Excerpts from a dataset
********

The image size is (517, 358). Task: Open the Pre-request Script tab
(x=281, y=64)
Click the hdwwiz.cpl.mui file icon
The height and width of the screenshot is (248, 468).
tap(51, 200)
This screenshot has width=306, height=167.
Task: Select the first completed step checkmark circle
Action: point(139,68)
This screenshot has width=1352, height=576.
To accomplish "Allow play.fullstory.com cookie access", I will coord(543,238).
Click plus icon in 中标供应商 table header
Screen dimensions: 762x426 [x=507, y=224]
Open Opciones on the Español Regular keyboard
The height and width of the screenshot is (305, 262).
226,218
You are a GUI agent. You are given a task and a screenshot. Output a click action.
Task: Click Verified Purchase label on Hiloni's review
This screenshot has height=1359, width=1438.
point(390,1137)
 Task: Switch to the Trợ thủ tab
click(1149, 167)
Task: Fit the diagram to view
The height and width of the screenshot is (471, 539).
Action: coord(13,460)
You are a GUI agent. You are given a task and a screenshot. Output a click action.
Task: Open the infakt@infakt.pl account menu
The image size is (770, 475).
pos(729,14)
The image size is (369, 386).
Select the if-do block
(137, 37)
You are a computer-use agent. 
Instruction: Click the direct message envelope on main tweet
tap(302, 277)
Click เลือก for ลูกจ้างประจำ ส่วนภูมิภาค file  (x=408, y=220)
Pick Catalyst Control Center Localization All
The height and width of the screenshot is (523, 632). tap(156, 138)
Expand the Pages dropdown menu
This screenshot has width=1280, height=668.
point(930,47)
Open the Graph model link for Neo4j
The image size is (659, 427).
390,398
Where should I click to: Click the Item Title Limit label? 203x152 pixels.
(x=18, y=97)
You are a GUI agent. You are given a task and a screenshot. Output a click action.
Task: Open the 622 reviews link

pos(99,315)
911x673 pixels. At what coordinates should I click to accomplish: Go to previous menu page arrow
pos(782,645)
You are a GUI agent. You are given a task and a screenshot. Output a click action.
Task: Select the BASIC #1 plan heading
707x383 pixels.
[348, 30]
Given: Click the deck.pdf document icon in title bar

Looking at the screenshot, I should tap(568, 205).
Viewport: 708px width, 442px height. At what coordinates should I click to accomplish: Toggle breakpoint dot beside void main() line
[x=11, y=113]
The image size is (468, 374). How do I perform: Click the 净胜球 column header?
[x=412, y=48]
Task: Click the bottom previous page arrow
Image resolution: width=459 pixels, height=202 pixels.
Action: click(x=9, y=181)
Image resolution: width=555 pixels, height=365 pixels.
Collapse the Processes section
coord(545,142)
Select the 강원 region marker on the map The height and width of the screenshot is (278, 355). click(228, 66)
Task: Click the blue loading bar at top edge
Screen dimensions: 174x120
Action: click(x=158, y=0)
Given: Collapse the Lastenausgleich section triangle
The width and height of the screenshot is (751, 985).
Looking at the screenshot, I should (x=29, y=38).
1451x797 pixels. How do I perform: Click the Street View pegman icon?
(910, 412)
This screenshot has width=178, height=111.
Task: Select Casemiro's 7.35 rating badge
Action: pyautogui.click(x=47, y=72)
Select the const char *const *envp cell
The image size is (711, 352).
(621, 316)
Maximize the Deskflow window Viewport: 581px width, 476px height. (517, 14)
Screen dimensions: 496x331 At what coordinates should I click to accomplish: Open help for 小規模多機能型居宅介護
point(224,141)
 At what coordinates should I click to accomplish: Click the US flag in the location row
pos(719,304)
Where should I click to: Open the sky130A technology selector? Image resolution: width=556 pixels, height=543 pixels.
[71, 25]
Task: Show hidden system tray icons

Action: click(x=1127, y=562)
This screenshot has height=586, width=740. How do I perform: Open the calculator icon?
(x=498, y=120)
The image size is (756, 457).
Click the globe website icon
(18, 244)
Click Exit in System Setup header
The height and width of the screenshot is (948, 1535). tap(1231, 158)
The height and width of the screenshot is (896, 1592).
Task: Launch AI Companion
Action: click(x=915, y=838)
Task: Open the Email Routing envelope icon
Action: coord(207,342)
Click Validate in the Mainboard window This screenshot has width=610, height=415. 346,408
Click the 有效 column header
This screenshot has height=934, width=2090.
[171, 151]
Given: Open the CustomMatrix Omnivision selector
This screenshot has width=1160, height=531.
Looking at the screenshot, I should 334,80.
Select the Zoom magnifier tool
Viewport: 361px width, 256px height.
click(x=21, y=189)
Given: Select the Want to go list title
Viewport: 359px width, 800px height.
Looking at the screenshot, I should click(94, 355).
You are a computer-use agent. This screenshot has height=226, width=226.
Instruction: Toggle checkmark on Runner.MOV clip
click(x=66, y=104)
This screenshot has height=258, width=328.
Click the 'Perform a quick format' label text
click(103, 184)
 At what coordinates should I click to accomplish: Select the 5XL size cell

********

From the data, list each line in which the string "file" appears.

Click the hdwwiz.cpl.mui file icon
Click เลือก for ลูกจ้างประจำ ส่วนภูมิภาค file  (x=408, y=220)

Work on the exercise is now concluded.